* REQUEST: Please pull out every line of the data listing below that contains the string "input". Matching is case-sensitive.

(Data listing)
* * * * * * * * *

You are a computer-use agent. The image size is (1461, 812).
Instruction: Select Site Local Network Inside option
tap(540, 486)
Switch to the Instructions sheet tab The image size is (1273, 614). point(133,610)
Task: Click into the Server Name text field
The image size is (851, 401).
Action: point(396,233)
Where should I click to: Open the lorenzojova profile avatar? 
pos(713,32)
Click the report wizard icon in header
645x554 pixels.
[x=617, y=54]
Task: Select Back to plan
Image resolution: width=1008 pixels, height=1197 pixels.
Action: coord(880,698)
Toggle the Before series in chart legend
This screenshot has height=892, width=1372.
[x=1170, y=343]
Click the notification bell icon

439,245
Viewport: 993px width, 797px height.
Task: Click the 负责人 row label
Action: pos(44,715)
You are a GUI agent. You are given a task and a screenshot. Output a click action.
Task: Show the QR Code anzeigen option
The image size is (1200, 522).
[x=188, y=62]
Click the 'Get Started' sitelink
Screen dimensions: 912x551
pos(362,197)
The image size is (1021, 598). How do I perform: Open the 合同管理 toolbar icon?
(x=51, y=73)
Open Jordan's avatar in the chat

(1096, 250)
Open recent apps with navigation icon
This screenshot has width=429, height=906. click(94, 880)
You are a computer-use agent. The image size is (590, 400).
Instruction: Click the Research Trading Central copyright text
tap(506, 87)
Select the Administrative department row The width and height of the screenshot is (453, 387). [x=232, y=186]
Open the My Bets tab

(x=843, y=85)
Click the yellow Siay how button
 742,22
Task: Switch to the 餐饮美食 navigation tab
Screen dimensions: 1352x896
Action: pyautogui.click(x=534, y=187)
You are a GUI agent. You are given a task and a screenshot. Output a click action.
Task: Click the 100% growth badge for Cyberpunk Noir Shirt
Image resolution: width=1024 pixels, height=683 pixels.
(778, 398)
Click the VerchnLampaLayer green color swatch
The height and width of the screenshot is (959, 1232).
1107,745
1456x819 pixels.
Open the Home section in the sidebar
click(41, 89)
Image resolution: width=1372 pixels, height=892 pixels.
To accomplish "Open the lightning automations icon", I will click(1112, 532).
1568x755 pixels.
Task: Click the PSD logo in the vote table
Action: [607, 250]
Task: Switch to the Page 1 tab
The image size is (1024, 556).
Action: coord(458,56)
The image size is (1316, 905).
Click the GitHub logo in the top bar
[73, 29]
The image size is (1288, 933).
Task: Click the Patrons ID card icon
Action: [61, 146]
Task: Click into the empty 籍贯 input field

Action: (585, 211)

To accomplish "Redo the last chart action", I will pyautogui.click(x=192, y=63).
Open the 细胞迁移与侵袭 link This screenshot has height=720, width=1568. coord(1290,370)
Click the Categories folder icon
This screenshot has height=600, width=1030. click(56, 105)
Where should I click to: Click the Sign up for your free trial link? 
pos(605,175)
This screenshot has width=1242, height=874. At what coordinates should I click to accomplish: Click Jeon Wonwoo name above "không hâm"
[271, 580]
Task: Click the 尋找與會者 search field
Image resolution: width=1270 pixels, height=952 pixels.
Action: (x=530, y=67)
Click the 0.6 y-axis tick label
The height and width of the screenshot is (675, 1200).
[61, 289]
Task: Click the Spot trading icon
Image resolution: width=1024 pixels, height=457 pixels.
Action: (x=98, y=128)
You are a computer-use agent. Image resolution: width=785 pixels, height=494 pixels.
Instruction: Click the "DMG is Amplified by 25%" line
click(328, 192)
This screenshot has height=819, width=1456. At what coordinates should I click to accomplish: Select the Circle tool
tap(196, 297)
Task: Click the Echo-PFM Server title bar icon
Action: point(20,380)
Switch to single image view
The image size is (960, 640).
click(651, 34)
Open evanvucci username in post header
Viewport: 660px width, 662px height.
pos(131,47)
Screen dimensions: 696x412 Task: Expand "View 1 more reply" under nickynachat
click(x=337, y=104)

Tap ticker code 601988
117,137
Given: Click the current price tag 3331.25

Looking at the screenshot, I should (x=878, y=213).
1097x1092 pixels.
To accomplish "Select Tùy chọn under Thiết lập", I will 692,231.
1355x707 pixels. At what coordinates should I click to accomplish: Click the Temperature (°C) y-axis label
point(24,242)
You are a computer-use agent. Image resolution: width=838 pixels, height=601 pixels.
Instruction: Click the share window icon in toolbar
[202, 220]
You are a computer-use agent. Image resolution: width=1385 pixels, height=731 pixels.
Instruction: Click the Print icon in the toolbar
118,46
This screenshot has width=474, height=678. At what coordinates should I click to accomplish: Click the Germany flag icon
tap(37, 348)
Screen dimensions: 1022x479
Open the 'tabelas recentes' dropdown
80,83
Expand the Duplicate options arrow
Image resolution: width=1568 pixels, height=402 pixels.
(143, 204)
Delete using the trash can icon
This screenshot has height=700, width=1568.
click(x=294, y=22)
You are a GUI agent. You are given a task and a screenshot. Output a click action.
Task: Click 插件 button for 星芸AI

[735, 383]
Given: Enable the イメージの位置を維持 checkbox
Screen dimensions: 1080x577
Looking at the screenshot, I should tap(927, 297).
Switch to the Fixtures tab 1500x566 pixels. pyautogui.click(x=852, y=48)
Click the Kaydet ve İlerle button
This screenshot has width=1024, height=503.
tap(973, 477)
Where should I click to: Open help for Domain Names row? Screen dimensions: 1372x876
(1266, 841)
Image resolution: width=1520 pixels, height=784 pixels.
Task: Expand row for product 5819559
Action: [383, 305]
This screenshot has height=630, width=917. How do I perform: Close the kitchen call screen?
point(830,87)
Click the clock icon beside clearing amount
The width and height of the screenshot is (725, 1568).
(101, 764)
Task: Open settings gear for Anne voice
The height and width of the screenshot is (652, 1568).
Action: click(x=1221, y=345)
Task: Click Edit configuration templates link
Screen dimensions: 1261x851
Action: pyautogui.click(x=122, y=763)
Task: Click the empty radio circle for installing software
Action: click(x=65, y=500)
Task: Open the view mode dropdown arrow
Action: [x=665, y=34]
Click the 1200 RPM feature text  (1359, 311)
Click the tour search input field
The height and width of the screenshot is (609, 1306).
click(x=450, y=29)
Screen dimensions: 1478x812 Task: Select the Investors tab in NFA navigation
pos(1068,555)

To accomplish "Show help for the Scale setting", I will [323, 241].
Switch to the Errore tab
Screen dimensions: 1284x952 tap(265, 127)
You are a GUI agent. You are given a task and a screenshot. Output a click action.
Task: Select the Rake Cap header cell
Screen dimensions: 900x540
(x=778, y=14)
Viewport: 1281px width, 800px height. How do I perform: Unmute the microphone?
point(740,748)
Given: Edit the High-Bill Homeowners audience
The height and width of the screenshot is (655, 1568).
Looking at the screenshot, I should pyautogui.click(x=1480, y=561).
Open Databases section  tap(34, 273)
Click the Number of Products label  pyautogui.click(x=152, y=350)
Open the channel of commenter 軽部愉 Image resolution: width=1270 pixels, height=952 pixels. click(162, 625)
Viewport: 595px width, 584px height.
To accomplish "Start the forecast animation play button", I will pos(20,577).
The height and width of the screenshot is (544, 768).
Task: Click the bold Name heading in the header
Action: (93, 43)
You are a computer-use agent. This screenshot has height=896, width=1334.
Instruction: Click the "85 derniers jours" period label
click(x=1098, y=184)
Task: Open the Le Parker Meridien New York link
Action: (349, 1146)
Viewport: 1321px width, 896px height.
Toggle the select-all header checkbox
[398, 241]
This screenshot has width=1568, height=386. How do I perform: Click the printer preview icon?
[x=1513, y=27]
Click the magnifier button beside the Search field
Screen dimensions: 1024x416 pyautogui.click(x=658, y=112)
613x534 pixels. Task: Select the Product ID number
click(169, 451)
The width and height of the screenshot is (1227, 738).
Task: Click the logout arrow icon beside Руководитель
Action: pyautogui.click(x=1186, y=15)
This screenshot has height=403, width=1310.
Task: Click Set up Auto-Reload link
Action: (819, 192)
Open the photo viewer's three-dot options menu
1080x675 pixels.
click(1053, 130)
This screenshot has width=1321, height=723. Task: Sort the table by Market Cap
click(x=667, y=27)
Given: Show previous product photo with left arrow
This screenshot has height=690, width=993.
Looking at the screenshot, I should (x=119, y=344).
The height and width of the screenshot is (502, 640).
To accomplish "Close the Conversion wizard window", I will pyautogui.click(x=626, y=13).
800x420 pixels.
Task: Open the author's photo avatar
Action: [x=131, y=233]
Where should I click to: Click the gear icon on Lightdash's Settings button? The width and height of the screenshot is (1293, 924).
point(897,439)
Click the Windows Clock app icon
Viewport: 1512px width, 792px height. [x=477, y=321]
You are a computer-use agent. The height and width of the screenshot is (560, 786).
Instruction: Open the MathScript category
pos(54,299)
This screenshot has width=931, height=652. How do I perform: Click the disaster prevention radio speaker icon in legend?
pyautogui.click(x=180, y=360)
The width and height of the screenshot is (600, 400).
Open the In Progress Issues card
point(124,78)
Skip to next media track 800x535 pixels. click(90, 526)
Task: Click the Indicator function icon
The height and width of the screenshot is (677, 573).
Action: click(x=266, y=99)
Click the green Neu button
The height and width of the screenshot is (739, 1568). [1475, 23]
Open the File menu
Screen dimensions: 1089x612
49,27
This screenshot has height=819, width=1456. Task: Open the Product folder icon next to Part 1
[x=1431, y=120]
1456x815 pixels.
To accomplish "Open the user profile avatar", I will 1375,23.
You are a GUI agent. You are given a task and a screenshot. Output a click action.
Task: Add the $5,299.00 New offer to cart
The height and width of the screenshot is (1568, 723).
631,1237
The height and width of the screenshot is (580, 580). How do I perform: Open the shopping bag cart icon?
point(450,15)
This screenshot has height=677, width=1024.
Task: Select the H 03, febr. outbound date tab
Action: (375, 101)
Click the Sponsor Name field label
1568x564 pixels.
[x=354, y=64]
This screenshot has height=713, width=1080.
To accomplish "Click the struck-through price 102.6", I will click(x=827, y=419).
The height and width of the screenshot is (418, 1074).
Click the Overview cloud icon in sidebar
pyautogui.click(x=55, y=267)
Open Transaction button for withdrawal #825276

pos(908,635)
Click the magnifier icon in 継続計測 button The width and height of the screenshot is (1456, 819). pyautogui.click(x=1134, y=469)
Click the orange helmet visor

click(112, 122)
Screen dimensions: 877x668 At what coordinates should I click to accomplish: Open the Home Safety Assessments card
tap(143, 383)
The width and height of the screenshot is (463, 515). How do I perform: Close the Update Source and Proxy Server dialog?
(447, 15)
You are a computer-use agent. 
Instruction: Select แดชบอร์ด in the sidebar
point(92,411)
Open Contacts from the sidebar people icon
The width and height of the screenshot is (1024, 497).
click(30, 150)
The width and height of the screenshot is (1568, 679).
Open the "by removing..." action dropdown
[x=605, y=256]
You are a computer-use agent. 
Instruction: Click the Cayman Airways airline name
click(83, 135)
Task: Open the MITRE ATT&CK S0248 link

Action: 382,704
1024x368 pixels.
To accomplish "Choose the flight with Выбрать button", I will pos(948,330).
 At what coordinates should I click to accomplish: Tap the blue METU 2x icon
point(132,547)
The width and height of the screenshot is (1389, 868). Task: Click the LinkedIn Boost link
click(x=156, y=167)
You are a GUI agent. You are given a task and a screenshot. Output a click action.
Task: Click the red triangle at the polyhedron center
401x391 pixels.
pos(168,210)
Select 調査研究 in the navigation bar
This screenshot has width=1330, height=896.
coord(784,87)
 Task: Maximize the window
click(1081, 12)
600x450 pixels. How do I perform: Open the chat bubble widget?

* * * * * * * * *

* SOLUTION TO THIS EXERCISE:
Task: Click into the empty 籍贯 input field
Click the tour search input field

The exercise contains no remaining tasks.